SOURCE EXCERPT >>
This is the last part of the series about precision agriculture using drone imagining to monitor Cassava plantation field.

During my conversation with farm owners, I realized how difficult it is to look after the field. It is essentially 1 person looking after hundreds over acre of land. It is not practical to scan through the field by foot, that’s where drone can help. Crops are often grown in rows; such pattern is a result of mechanized tools to plough and plant crops. So, I thought that an algorithm that will identify crop rows and linking individual crop to a row will be useful. Following up on the results of my previous post on Cassava crop counting, I have all the information needed to tackle this task.

The key algorithm used here is Hough Transform, with the assumption that crops planted in row have an inherent crop line pattern.

Hough Transform

Using the result from crop counting, I plot all the points onto an empty map equal size to the raster and call it skeleton map. This skeleton map will be the input to my crop row identification algorithm.

The first thing I tried was applying the Hough Transform algorithm onto the skeleton map to see the results. Even though the line pattern is clear to human perspective, the algorithm will find lines in random direction based on the direction with the most points that happened to line up.

WORK TO DO >>
1. Answer these questions using the cassava drone excerpt:
(a) What key algorithm is used to identify the crop rows?
(b) What name is given to the map onto which the crop-counting points are plotted?
(c) According to the excerpt, why are crops often grown in rows?
2. From the cassava drone excerpt, write out the passage from "During my conversation" to "crop line pattern.", word for word.
The data after this excerpt comes from a separate source.

PROVIDED MATERIAL >>
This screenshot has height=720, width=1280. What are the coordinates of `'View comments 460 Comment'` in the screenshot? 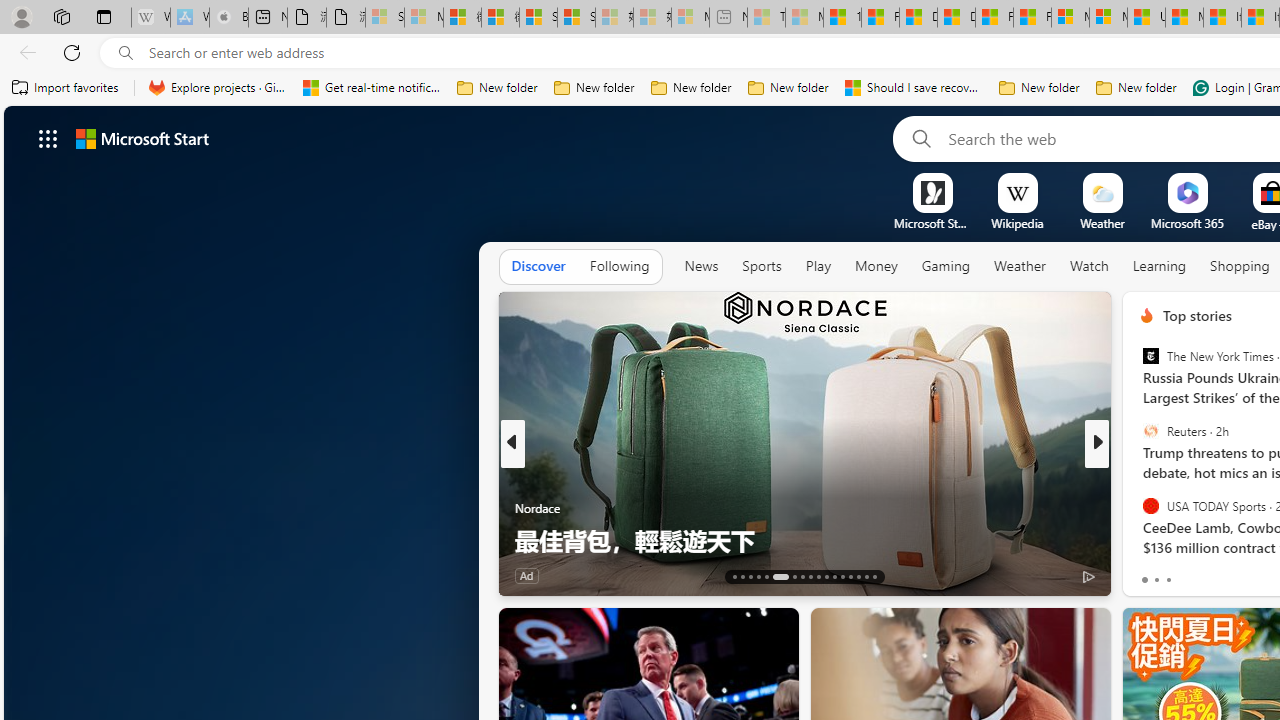 It's located at (1234, 575).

WORKED ANSWERS >>
1.
(a) The Hough Transform.
(b) The skeleton map.
(c) The row pattern results from the mechanized tools used to plough and plant crops.

2.
During my conversation with farm owners, I realized how difficult it is to look after the field. It is essentially 1 person looking after hundreds over acre of land. It is not practical to scan through the field by foot, that’s where drone can help. Crops are often grown in rows; such pattern is a result of mechanized tools to plough and plant crops. So, I thought that an algorithm that will identify crop rows and linking individual crop to a row will be useful. Following up on the results of my previous post on Cassava crop counting, I have all the information needed to tackle this task.

The key algorithm used here is Hough Transform, with the assumption that crops planted in row have an inherent crop line pattern.